(Data records)
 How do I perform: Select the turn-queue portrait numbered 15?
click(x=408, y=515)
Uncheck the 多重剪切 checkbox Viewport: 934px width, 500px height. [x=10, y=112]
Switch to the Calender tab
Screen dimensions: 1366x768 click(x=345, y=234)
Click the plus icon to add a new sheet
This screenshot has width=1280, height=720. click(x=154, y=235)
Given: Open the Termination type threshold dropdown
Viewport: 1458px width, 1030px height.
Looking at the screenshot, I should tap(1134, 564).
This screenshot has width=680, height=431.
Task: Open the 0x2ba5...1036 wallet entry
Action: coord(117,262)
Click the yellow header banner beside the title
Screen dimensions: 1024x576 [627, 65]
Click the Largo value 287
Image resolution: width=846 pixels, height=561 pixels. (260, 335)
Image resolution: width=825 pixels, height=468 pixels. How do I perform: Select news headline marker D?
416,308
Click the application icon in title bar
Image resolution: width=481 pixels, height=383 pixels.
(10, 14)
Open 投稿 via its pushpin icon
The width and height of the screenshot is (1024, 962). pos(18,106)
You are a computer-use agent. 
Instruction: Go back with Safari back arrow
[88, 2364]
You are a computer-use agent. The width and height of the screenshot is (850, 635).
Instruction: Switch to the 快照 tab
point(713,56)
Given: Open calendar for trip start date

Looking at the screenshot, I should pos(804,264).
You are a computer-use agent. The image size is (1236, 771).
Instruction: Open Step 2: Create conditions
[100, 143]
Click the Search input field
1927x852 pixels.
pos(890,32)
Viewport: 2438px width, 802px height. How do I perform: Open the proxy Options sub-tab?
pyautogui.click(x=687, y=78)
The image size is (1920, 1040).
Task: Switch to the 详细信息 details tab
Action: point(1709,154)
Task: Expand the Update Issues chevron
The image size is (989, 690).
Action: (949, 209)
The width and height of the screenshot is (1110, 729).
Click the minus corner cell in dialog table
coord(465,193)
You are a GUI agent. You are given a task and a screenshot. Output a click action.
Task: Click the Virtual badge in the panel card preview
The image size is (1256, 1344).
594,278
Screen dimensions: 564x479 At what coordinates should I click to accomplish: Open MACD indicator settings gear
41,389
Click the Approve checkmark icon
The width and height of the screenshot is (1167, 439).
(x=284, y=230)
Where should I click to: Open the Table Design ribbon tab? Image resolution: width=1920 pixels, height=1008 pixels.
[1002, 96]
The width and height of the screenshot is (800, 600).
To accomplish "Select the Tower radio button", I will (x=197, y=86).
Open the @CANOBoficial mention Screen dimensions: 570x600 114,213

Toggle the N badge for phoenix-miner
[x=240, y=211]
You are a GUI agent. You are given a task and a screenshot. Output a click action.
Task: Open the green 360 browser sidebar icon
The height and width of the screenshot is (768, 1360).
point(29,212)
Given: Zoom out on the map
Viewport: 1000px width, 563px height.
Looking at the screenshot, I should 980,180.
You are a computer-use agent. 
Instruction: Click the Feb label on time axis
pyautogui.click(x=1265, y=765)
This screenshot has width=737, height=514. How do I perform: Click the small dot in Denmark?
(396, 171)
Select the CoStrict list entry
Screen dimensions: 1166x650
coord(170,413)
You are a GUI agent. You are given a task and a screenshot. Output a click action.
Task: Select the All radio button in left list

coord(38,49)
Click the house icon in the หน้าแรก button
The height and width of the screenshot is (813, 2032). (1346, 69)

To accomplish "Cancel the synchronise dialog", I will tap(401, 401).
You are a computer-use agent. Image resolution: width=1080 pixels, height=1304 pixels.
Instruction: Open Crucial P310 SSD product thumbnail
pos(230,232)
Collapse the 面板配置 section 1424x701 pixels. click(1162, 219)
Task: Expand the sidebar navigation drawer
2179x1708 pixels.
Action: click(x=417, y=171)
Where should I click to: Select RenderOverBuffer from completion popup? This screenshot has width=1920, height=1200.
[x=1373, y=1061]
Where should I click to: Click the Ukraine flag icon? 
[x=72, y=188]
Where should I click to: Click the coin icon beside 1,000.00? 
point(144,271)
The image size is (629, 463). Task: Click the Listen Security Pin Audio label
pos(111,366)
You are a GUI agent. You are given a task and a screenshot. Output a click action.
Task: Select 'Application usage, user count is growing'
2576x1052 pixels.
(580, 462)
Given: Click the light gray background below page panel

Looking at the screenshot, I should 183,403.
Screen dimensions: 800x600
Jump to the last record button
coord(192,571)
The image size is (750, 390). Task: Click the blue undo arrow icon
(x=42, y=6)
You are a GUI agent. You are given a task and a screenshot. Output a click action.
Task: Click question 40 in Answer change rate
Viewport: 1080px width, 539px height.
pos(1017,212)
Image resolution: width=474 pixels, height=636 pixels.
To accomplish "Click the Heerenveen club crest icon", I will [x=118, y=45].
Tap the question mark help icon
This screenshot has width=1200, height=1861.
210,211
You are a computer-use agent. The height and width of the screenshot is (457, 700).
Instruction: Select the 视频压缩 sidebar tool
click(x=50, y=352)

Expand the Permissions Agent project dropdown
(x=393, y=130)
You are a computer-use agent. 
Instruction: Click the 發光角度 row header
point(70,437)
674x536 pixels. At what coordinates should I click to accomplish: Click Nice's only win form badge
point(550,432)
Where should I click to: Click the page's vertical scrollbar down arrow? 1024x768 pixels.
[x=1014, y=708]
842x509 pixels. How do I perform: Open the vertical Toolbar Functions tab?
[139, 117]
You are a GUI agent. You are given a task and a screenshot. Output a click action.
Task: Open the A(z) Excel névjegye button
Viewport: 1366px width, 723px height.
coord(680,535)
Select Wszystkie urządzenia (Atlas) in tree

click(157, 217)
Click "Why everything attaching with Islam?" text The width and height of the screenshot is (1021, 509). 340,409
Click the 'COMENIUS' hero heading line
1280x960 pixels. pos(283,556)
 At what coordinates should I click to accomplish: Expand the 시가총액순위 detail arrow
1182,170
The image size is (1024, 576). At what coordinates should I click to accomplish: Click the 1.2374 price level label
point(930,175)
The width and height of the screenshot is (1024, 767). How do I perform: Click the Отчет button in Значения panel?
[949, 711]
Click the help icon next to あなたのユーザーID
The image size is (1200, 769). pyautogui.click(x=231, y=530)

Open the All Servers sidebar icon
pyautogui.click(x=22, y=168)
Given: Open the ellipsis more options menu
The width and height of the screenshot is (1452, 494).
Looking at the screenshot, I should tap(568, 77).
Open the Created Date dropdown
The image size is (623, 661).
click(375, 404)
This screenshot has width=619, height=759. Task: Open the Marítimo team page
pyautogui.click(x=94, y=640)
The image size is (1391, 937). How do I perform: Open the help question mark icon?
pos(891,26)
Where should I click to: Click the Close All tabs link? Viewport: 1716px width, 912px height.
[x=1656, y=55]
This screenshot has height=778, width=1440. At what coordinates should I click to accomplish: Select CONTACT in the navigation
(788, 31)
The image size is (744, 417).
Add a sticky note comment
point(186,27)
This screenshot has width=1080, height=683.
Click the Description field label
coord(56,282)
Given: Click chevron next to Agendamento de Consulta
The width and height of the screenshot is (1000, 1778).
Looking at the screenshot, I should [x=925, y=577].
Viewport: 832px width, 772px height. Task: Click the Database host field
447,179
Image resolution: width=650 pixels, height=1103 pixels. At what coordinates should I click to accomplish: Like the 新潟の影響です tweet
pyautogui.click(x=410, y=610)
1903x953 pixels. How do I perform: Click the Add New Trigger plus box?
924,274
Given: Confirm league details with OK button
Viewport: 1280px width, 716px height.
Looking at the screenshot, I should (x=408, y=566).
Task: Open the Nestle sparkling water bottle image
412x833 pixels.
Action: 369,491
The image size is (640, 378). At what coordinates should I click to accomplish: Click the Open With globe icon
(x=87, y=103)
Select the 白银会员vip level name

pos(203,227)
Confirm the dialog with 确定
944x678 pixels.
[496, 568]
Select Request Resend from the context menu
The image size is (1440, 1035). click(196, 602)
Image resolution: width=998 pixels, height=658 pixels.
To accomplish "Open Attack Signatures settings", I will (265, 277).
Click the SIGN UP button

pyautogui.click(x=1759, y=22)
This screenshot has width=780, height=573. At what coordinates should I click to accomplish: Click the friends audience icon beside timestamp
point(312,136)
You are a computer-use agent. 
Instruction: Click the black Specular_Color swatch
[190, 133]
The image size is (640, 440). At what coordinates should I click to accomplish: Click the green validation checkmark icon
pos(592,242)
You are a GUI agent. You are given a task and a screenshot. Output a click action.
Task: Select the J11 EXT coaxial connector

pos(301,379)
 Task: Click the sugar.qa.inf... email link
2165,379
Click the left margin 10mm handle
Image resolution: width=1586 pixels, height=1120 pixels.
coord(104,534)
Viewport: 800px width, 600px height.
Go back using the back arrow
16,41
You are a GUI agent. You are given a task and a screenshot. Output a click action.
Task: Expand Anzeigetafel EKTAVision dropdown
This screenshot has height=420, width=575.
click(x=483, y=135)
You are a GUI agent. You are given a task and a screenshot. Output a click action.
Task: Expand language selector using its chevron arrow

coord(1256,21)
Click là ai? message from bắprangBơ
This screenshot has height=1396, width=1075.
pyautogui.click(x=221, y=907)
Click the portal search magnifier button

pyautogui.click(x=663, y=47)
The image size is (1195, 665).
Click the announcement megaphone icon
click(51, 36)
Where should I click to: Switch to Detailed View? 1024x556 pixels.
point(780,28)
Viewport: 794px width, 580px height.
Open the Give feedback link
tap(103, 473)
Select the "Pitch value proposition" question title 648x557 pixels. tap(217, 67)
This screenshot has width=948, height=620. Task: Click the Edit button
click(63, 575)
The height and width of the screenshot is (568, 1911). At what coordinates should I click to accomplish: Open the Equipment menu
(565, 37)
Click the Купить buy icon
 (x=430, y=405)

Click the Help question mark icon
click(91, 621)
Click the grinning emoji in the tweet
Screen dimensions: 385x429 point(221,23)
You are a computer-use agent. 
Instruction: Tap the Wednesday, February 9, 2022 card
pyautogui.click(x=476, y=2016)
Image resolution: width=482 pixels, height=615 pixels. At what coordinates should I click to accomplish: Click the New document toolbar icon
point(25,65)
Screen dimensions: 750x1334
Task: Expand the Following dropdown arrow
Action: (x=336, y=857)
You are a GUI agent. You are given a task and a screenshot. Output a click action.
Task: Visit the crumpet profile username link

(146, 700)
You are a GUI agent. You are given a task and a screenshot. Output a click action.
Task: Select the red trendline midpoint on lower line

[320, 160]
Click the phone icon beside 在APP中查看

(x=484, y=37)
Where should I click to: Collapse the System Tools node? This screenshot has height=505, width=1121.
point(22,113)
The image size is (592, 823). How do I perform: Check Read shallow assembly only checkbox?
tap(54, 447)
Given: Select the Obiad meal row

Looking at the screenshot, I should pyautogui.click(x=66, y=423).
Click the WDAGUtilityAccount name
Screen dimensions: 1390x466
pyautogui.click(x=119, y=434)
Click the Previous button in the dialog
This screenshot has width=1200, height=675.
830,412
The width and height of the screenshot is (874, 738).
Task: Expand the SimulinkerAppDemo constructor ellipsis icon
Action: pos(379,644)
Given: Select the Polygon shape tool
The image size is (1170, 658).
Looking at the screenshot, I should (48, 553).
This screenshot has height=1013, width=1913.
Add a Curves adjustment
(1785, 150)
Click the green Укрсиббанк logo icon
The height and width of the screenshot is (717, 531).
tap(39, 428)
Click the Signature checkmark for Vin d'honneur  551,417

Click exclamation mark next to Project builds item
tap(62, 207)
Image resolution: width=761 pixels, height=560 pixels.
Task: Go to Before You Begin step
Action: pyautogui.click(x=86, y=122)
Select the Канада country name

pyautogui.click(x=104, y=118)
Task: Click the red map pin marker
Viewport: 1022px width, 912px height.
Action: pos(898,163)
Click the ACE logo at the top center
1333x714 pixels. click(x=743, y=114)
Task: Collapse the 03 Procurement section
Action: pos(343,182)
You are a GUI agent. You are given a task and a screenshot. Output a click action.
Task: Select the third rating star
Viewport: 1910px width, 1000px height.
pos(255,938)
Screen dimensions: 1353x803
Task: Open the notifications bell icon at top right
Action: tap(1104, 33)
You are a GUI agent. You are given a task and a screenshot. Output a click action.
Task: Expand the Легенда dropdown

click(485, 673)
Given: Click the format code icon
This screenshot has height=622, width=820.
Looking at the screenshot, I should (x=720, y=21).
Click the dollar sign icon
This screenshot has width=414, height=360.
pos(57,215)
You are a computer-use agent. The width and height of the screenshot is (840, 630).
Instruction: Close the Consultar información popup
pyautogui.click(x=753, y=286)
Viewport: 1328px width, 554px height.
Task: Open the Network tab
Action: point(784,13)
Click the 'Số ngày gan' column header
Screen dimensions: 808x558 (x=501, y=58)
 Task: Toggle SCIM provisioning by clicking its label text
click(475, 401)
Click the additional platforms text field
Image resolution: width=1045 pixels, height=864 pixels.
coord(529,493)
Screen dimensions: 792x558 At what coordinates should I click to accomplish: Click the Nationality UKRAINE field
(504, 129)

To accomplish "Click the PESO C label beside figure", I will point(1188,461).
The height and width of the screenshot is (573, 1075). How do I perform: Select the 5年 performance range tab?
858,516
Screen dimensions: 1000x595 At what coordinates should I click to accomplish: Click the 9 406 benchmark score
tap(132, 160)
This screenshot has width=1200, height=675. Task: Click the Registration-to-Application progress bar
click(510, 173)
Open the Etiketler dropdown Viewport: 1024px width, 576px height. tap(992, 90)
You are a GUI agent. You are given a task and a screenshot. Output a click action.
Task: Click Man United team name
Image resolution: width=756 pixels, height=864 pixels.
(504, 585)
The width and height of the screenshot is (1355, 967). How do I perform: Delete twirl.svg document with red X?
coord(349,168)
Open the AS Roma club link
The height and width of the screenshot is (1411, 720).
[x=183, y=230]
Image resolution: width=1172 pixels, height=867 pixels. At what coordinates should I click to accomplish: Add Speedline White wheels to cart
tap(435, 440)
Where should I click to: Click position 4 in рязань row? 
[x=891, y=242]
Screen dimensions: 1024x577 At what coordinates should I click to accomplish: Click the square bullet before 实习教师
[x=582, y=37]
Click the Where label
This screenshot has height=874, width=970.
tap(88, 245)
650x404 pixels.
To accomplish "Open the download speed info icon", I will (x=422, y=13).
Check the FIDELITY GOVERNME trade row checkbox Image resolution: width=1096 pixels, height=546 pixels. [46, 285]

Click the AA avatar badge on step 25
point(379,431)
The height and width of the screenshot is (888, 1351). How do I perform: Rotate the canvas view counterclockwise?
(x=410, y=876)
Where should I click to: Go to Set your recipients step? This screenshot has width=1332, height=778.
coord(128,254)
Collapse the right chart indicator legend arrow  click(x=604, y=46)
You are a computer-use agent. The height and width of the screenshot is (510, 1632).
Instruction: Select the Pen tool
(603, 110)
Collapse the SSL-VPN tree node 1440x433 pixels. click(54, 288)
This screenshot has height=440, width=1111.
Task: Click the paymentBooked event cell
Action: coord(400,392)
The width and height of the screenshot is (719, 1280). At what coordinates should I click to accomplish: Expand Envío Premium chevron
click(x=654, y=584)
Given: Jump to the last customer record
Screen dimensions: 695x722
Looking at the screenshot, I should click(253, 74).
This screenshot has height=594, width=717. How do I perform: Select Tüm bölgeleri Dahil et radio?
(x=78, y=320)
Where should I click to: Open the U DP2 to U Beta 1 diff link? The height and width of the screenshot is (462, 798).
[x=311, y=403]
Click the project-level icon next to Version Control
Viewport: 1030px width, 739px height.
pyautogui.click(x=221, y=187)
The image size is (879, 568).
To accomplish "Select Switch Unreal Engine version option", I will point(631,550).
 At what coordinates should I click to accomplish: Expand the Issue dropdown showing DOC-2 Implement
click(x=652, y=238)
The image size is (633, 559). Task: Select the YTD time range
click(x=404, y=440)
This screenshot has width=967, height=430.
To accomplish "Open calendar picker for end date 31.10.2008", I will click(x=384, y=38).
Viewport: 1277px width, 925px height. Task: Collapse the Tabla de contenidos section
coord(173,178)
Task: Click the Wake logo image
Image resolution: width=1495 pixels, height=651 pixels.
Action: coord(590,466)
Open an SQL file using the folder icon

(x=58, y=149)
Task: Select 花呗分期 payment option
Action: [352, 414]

(Work request) Only a number should be given in reply: how many lines in the entries above hold "club".

(Solution for this task) 2